Время все больше подтверждало его диагноз. Образ морской звезды преследовал его, являясь ему в снах, и был отчетливей и ужасней, чем мертвое тело. Тело это он сперва увидел сверху и теперь видел таким же, только на вертикальном, а не горизонтальном фоне. Иногда песок становился золотой стеной, тело — распростертой на ней фигурой мученика; иногда оно было восточным иероглифом, застывшим в пляске божеством; но звезда о пяти лучах его не покидала. Она походила на древний багровый рисунок, и весь живой багрец сосредоточивался в ней. Очертания человека становились все абстрактней, все суше, звезда — все живее, и, казалось, она вот–вот зашевелит огненными пальцами, пытаясь объяснить, что же произошло. Порой человек стоял на голове, а звезда, как ей и положено, сверкала над ним.
— Я назвал цветок живой звездой, — говорил себе Гейл, — а на самом деле — вот она, живая звезда. Нет, я и правда скоро свихнусь. Чего–чего, а этого я никак не хочу. Какой от меня прок моим сумасшедшим собратьям, если я упаду с веревки, натянутой над бездной?
Он думал долго; а когда все понял, удивился, что долго думал. Все было так просто, что он посмеялся над собой и пошел в деревню.
— Бун с акулой, я — со звездой… — бормотал он на полпути. — Аквариум получше, чем у этого Уилкса! Пойду порасспрошу рыбаков…

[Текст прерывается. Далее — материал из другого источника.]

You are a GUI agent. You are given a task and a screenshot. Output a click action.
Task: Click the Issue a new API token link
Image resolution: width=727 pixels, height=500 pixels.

Он расспросил их, и под вечер, когда он возвращался, вид у него был вполне спокойный. «Мне всегда казалось, — думал он, — что следы тут — самое простое. Есть вещи и посложней».
Он поднял голову и увидел вдалеке, в тихом предвечернем свете, странную шляпу и коренастую фигуру Амоса Буна.
Встречаться с ним он не хотел и свернул к тропинке, ведущей на вершину холма. Бун что–то чертил зонтиком на песке, как ребенок чертит замок, но вряд ли у него была такая благородная цель. Гейл часто заставал его за каким–нибудь бессмысленным занятием; но когда он дошел до вершины, наваждение снова овладело им. Он твердил, что все его дело — идти по веревке над пропастью, в которую свалилось много других людей. Однако он взглянул вниз, на песок, плывущий под ним, и увидел, что линии сложились в рисунок, плоский, как узор на обоях. Дети часто рисовали на песке свинью; но этот рисунок был другим, древним, как наскальные изображения. Бун изобразил не свинью, а оскалившуюся акулу с торчащим вверх плавником.
Не только Гейл смотрел на нее. У невысоких перил, наверху, стояли три человека. Еще снизу, с лестницы, поэт узнал обоих врачей и инспектора полиции.
— Добрый вечер, Гейл, — сказал Уилкс. — Разрешите вас познакомить с инспектором Дэвисом.
Гейл кивнул.
— Насколько я понимаю, — заметил он, — инспектор тут по делу.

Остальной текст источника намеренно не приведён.